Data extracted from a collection
<<<<

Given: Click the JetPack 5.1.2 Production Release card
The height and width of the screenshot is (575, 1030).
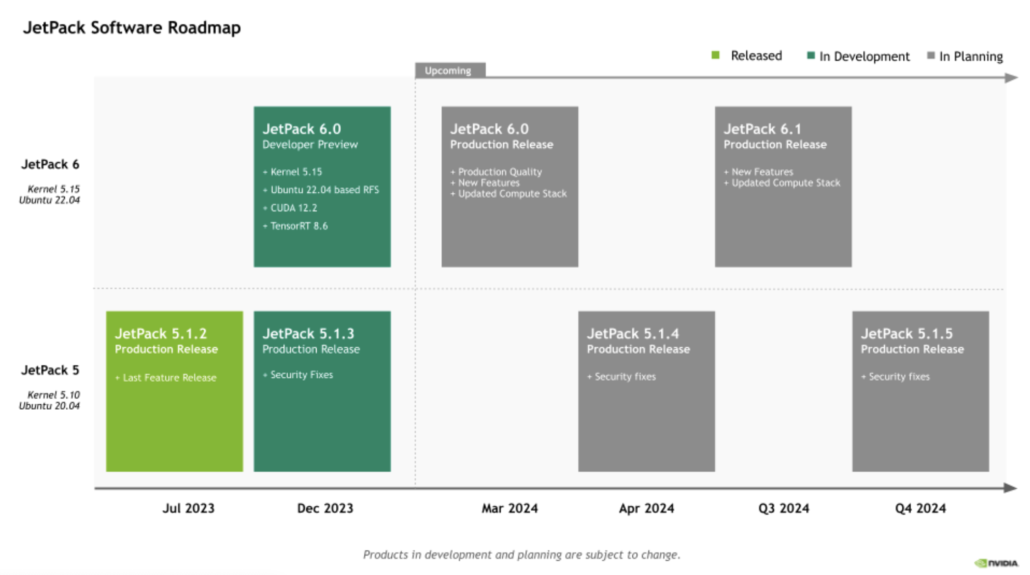Looking at the screenshot, I should pos(175,391).
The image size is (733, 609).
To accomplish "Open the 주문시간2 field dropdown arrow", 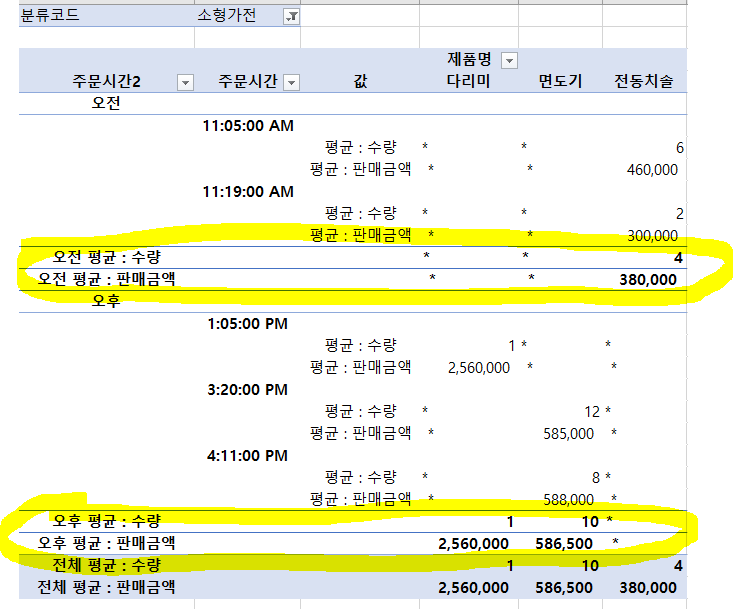I will coord(184,82).
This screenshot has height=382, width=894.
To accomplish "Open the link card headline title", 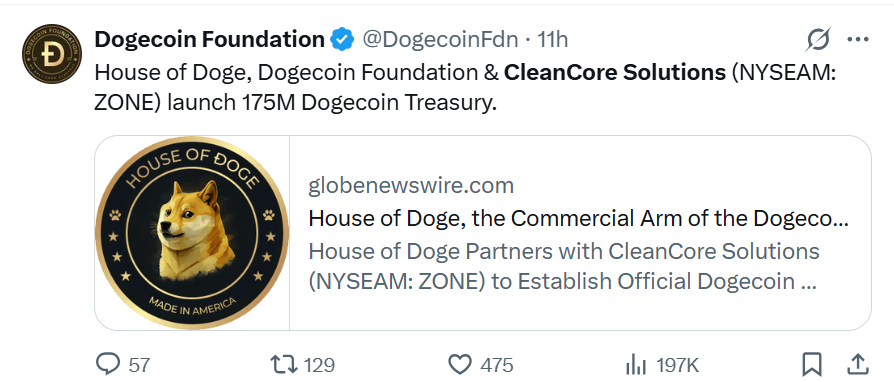I will coord(578,218).
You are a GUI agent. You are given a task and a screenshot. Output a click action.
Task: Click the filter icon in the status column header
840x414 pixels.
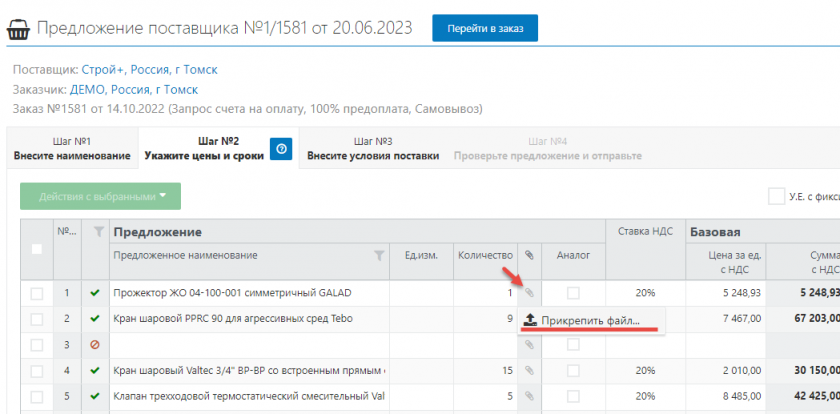(x=97, y=232)
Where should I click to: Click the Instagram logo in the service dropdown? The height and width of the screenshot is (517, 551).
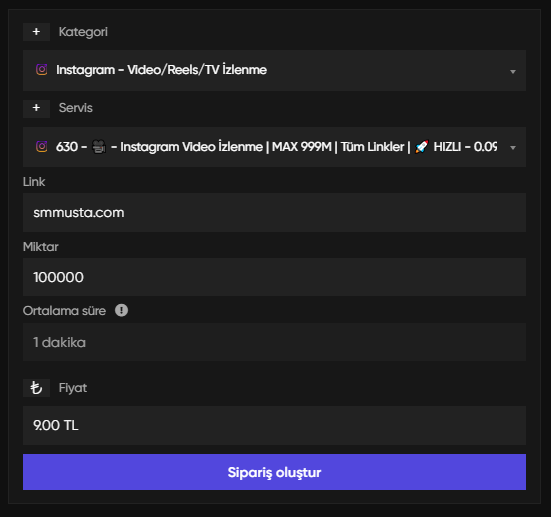click(41, 146)
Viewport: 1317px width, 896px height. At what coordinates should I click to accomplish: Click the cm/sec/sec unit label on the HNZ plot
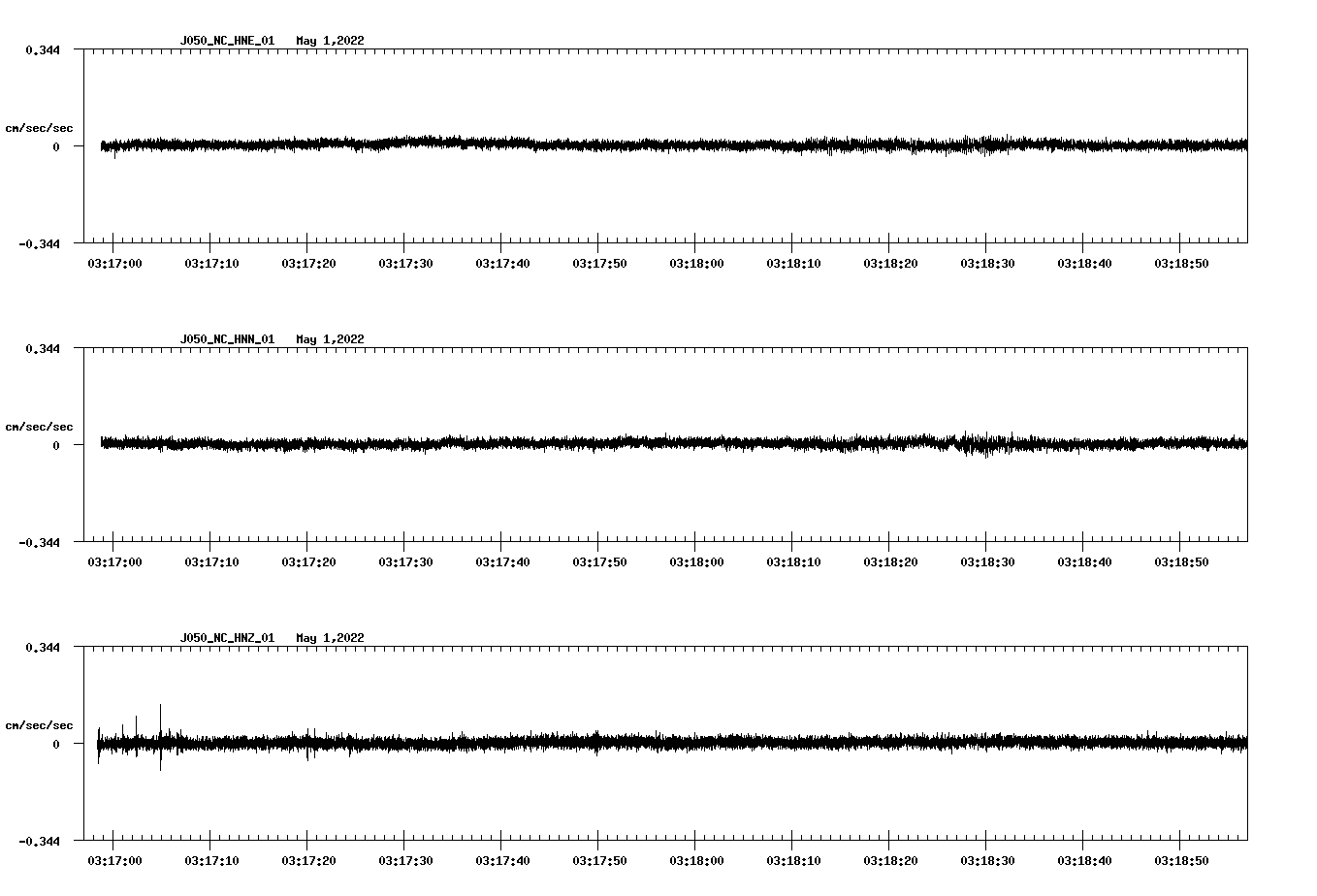coord(39,725)
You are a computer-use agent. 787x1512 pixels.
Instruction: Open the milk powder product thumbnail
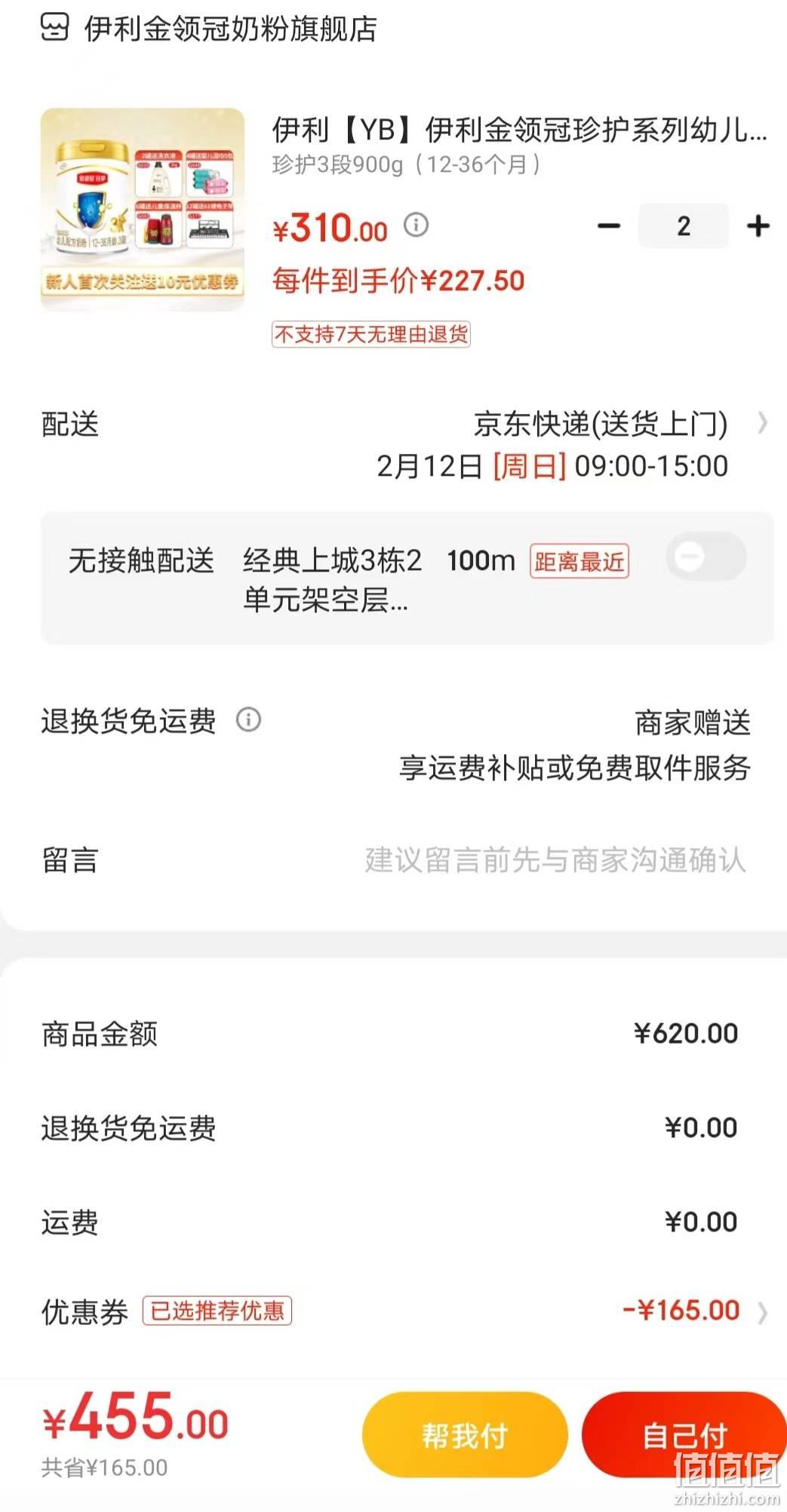(143, 209)
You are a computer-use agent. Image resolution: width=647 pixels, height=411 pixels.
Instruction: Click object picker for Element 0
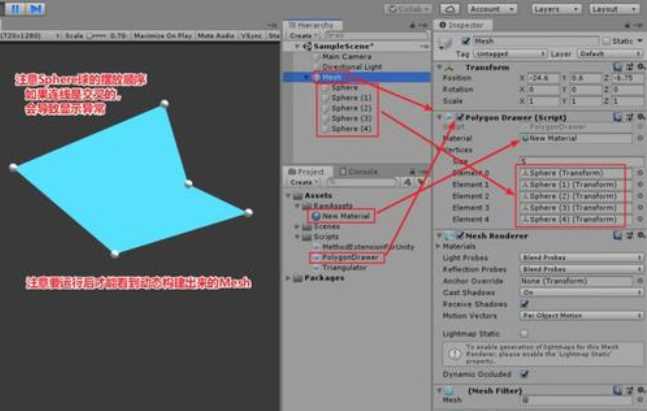pos(640,173)
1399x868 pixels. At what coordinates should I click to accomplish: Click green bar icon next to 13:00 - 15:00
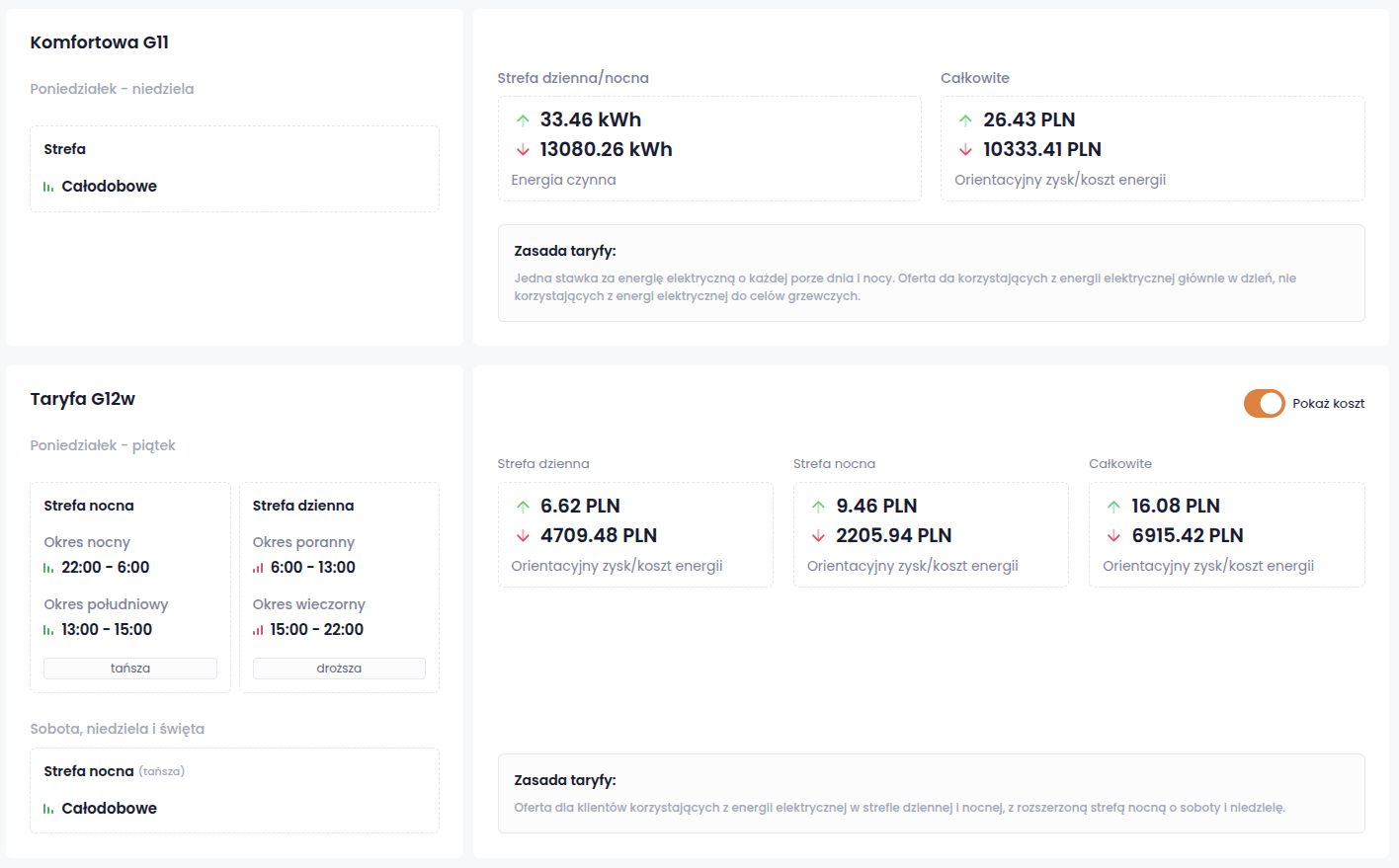click(x=48, y=630)
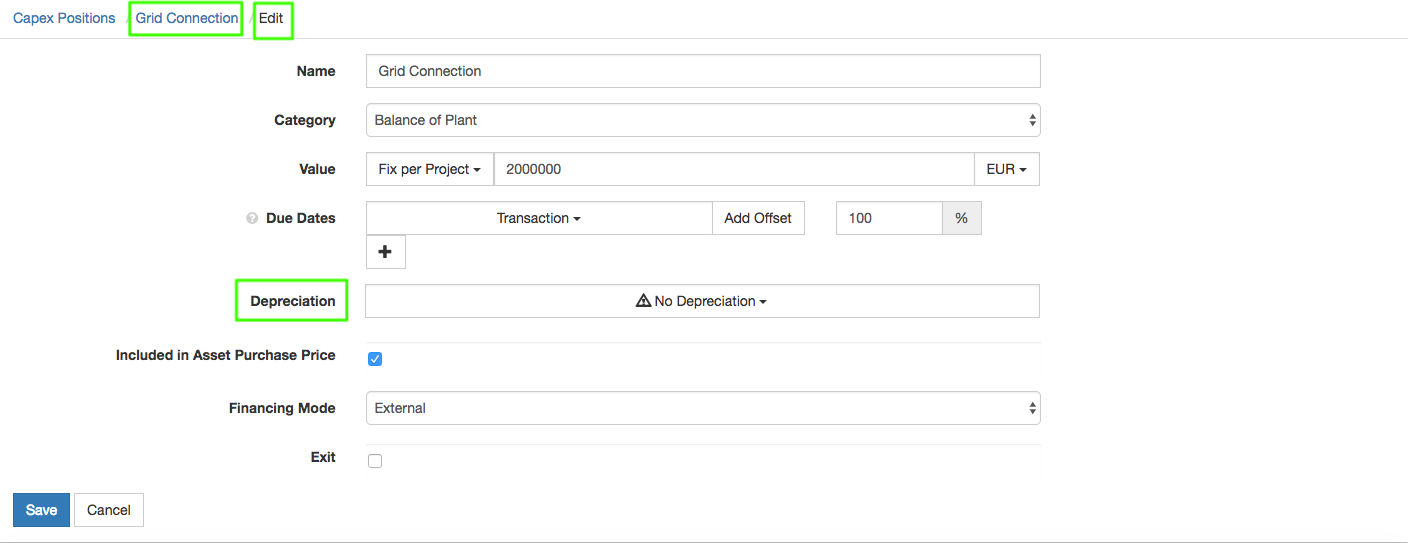1408x543 pixels.
Task: Click the percentage field showing 100
Action: [x=888, y=218]
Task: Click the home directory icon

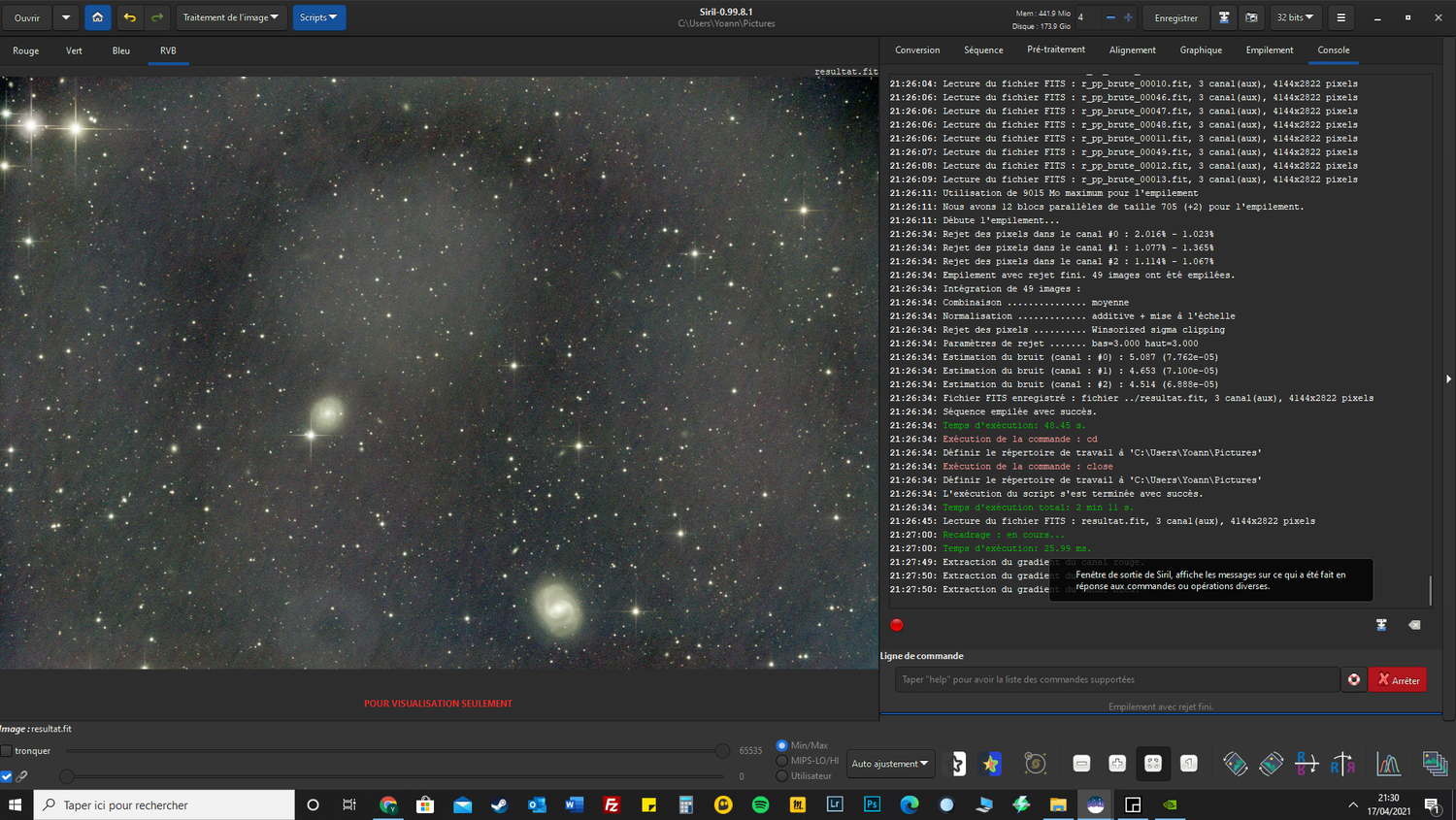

>>>>

Exercise:
All lines from the one containing "Instruction: Click object" through the end of the entries above must be given again exactly, with every picture omitted.

Output:
Instruction: Click object picker for Element 0
pos(640,173)
1399x868 pixels. At what coordinates should I click to accomplish: Click green bar icon next to 13:00 - 15:00
click(x=48, y=630)
1408x543 pixels.
Task: Click the percentage field showing 100
Action: [x=888, y=218]
Task: Click the home directory icon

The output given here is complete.